*READING TEXT*

I agree with you 100% -- you MUST do what feels right and best for yourself, because at the end of the day, you have to feel pleased with your own personal accomplishments. If sharing your thoughts and experiences with non-adoptees helps you feel strong and empowered, then I think that's GREAT! I believe every person wants to start and end each day thinking, "what I do, matters"... and in your case, I believe you are finding a path that brings passion and a sense of well-being. That's very powerful stuff!
As Lori Carangelo always wrote to me: You can't choose your calling... it chooses you.
Nothing makes me happier than knowing a fellow pup has found his/her own path.... and that path offers far more than mere crumbs.
YOU GO, GIRL!
[Who knows, maybe one of your yahoo contacts will be so moved by your experience, you will be led to a larger media format...after all, aren't all us adoptees huge attention seekers?]
i hope you weren't
i hope you weren't offended.
i mostly meant that what you do isn't necessarily going to stroke you back, since you were feeling blue and a little hopeless.
but i didn't say it in a supportive way.
you've all done an amazing job in two years.
i WILL say (unrelated to this post) that I was very pissed being shut down last week. Neils opened the door so it was kind of the pot calling the kettle black. His moderating standards seemed to have double standards. it made me not want to come here anymore. that might have colored the tone of my comment to you - just a less good feeling towards the site in general.
"time-offs"
I could never be offended when people want to help others learn about the dark-side of adoption. I believe it's our duty to offer help/insight when and where it can be digested and appreciated.

*DATA SUPPLIED*
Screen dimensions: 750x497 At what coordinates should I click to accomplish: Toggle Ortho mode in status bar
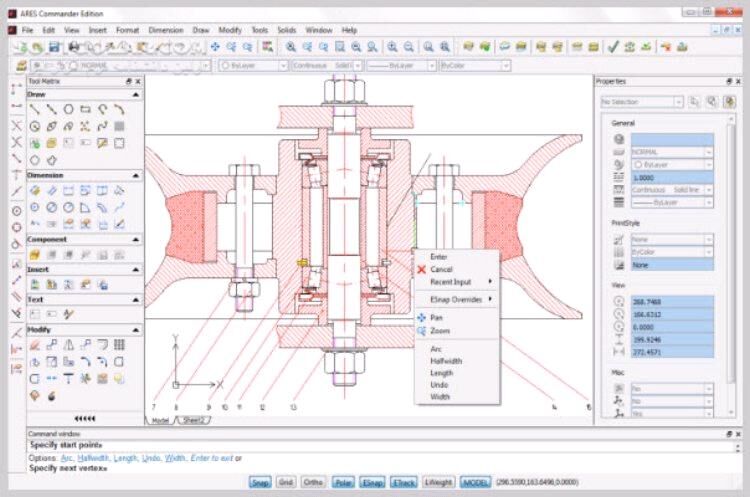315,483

---

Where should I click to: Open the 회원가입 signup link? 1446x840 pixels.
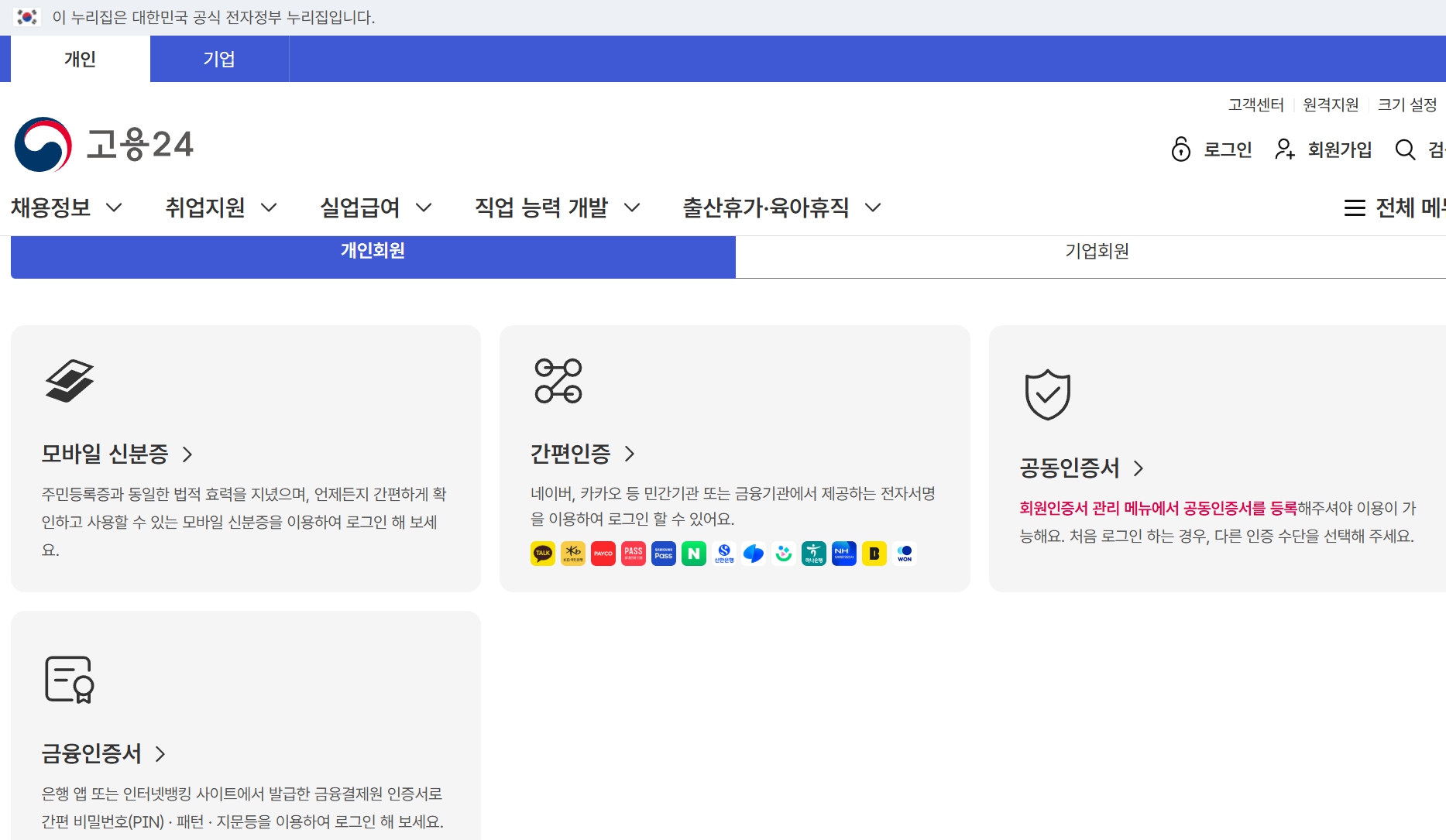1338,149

*PROBLEMS TO SOLVE*
1) Please list every word of two or more letters that appears entirely in capital letters in the adoption forum text.
2) According to the adoption forum text, what did Lori Carangelo always write?

*SOLVED TASKS*
1) MUST, GREAT, YOU, GO, GIRL, WILL

2) You can't choose your calling... it chooses you.